Extracted data section start
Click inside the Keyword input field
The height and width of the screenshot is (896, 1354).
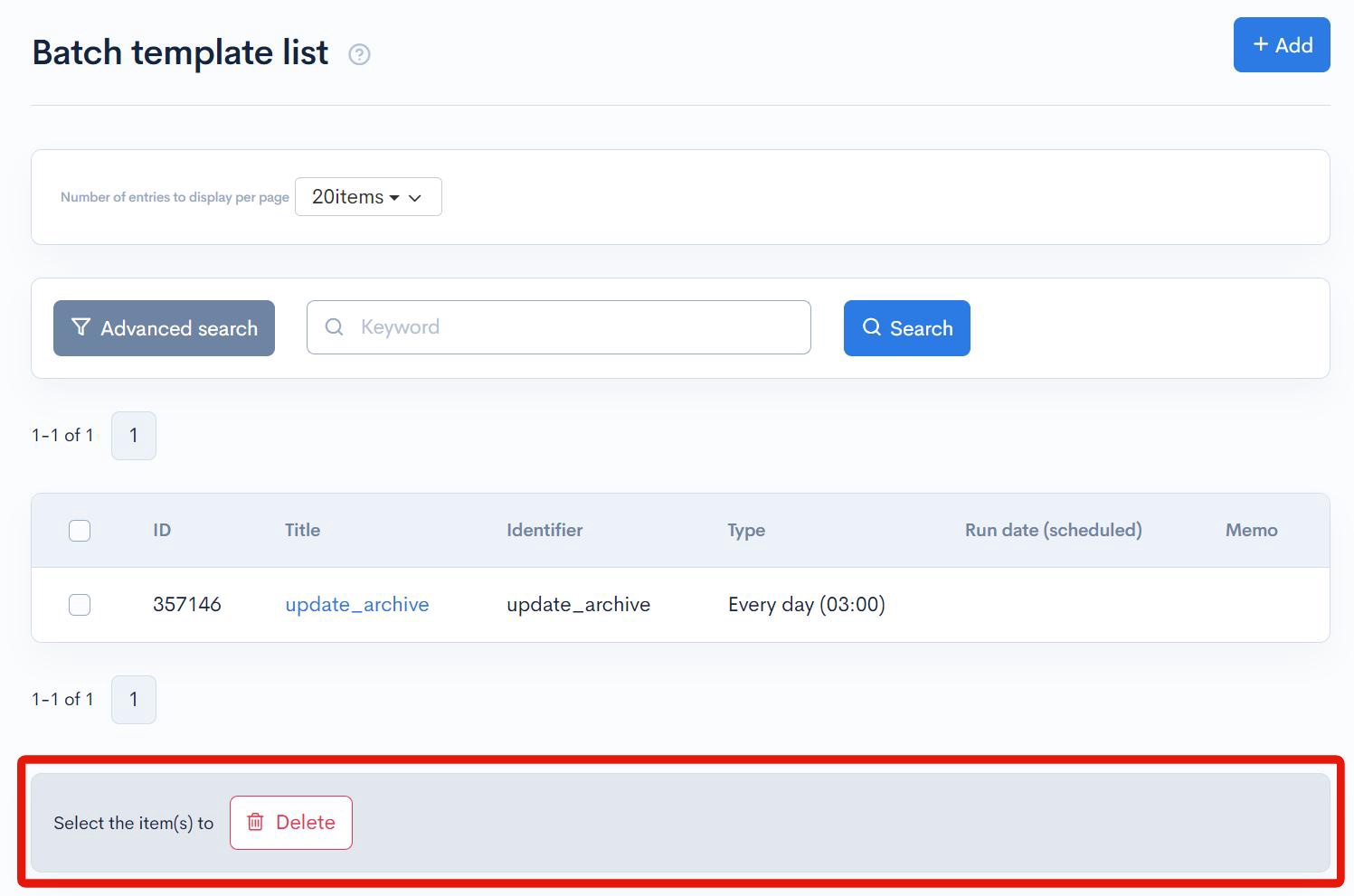click(x=559, y=327)
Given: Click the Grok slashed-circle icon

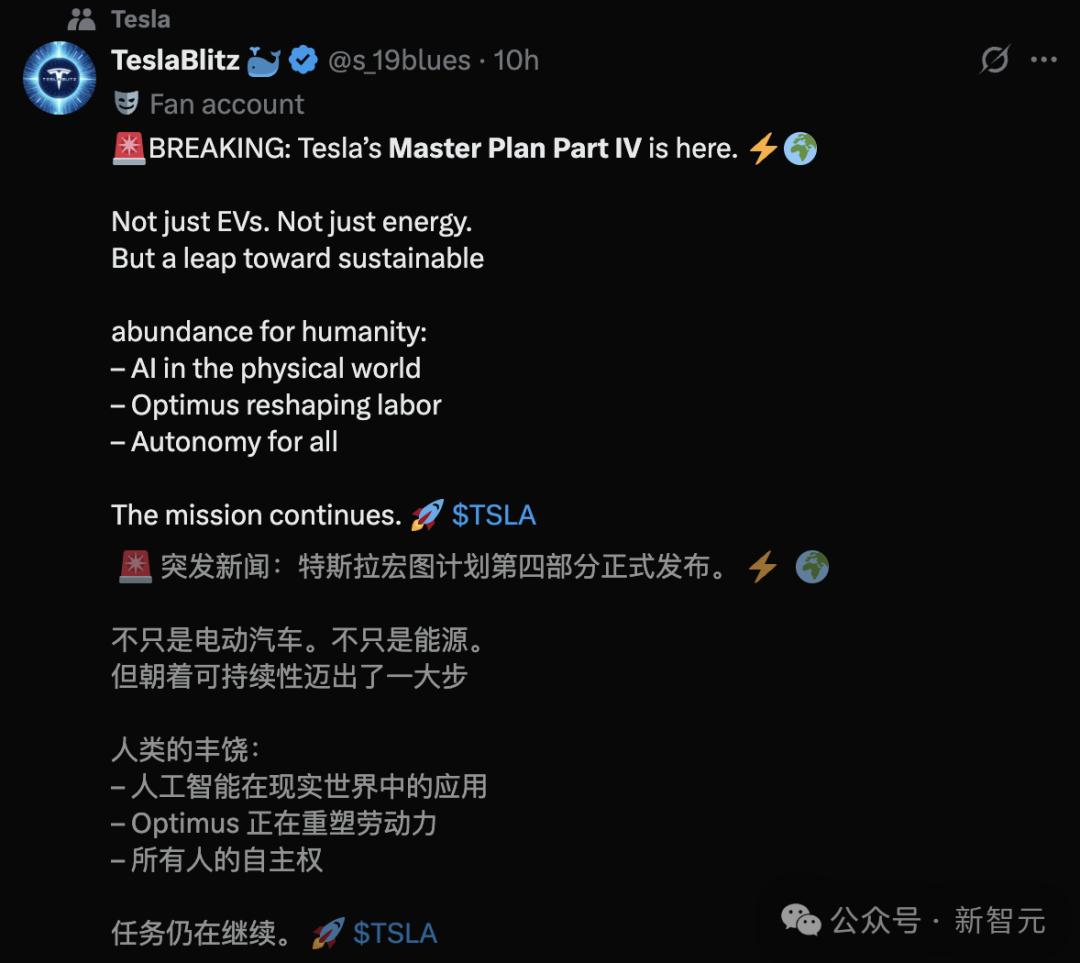Looking at the screenshot, I should tap(994, 60).
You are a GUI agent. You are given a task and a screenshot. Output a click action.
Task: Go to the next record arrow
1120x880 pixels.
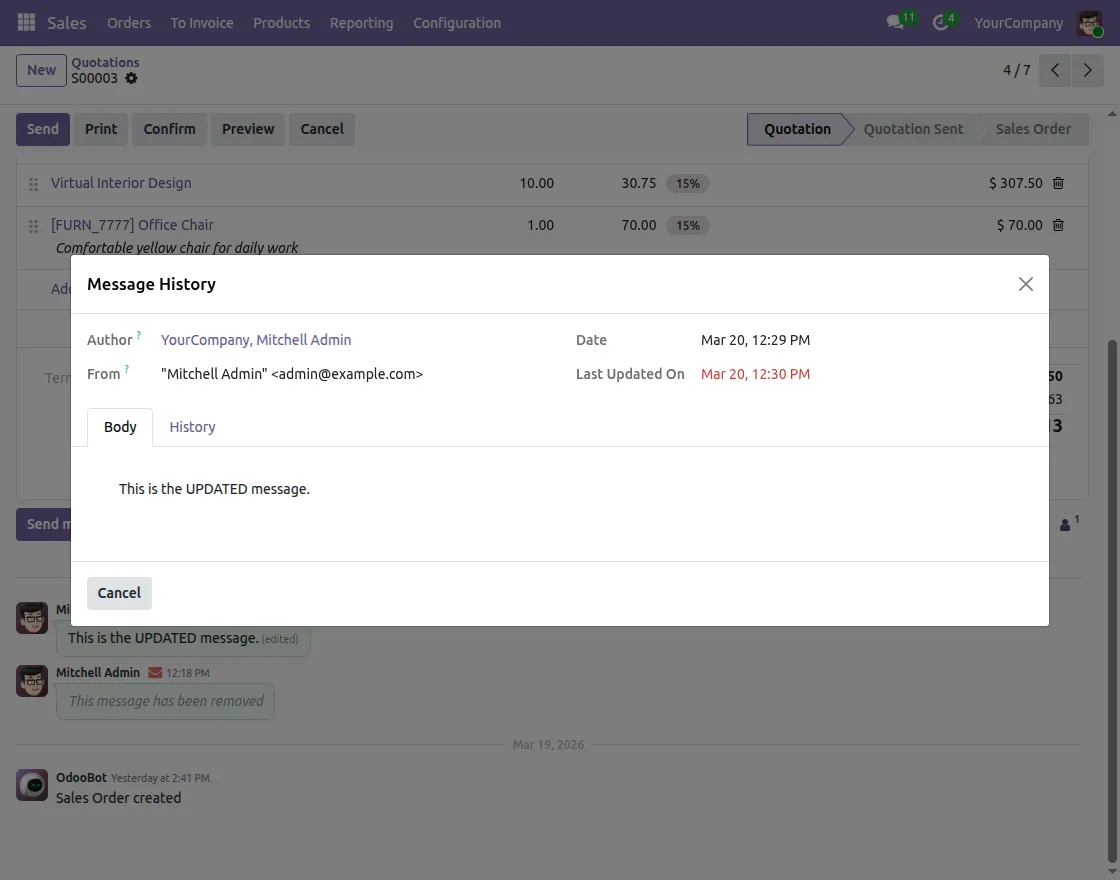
Extracted data section end
### Exercise details:
Quote exactly the lines from the one that contains "Task: Go to the next record arrow" through the end of the listing above, both ends included, leaving out the pictures.

### Solution to this problem:
Task: Go to the next record arrow
1120x880 pixels.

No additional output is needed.